The hip joint allows a large range of movement in the frontal plane. The socket tilts forwards and sideways to allow for this. Conditions producing bumps over the head neck junction (Slipped Upper Femoral Epiphysis (SUFE), Perthe’s, Coxa Vara etc) or conditions resulting in deepened socket (Coax profunda, Protrusio, Retroversion of acetabulum, etc) produce impingement. Symptoms are enhanced in individuals requiring extreme hip movements such as rowers, jockeys, footballer’s mechanics, welders and carpet fitters. Not every one who has these abnormalities presents with symptoms and the surgical treatment is for those that present with significant symptoms that are not responsive to non surgical management.

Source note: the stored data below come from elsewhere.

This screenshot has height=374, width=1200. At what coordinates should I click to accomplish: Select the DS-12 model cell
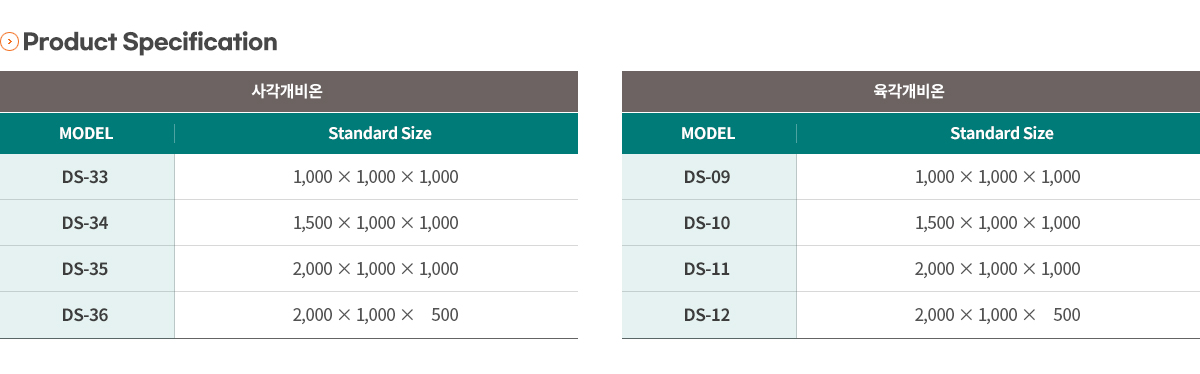[709, 315]
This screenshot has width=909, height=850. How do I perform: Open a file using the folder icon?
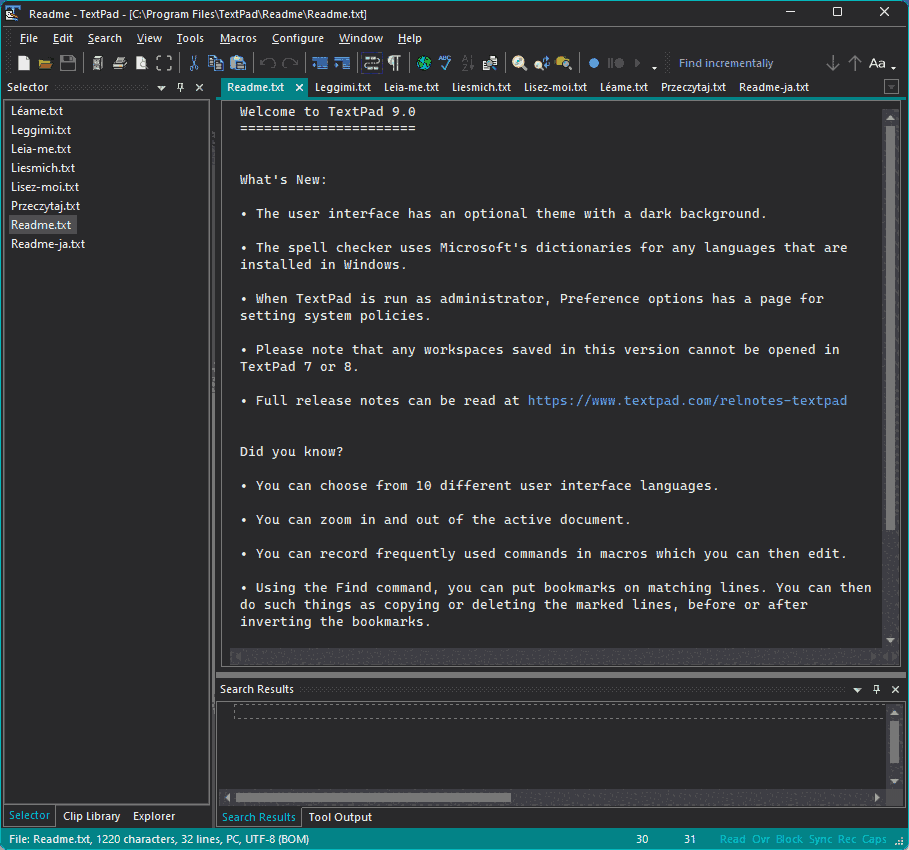point(45,62)
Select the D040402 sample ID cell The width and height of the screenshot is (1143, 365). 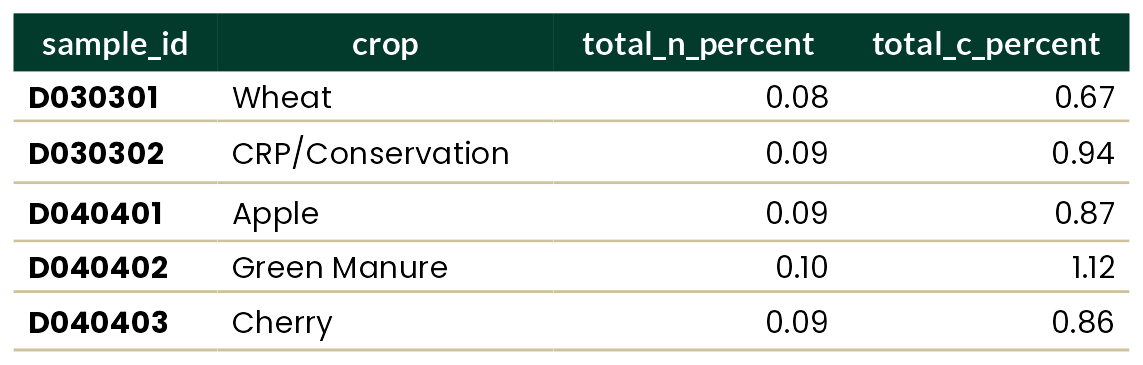pyautogui.click(x=115, y=267)
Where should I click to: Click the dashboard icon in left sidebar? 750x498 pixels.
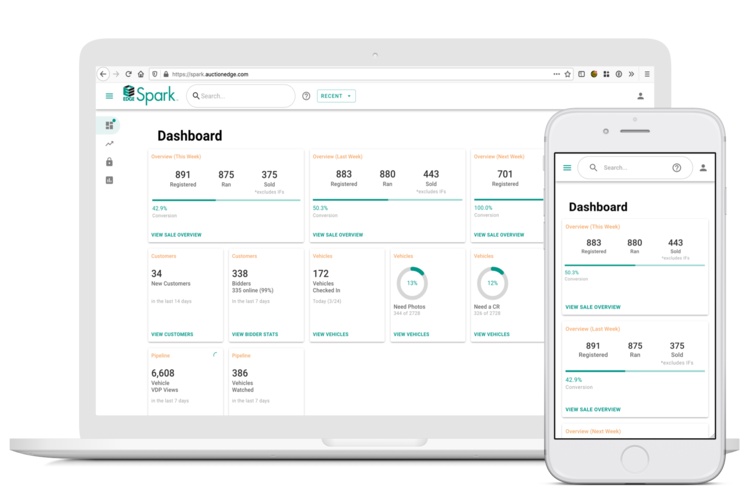109,125
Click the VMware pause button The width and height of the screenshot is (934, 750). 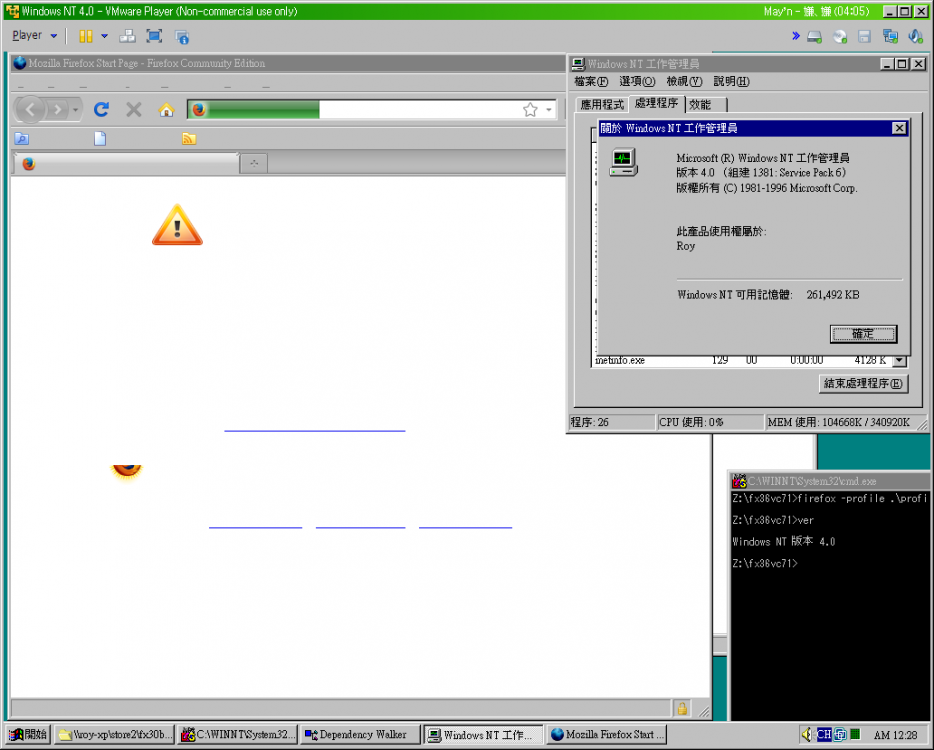(x=86, y=36)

The hip joint is a deep seated joint and surrounded by important large vessels and nerves both in the front and the back, limiting the access somewhat, even through keyhole surgery. The surgery can be open or arthroscopic. When performed effectively, arthroscopic surgery allows faster rehabilitation as it is less invasive. In the recent years, specialised equipment has made this surgery more predictable and relatively easy to perform.
The surgery requires creation of space within the joint and this is done through the application of traction. As it is necessary to cut the hip capsule to create the space to work with, rehabilitation remains painful for the initial few weeks. Traction can occasionally lead to nerve damage but this is often temporary. When performed for the right indications, the success rate is over 70-80% chance of improvement. Other conditions that can be effectively addressed though keyhole surgery are loose bodies within the hip joint and the removal of fractured fragments in fracture dislocation.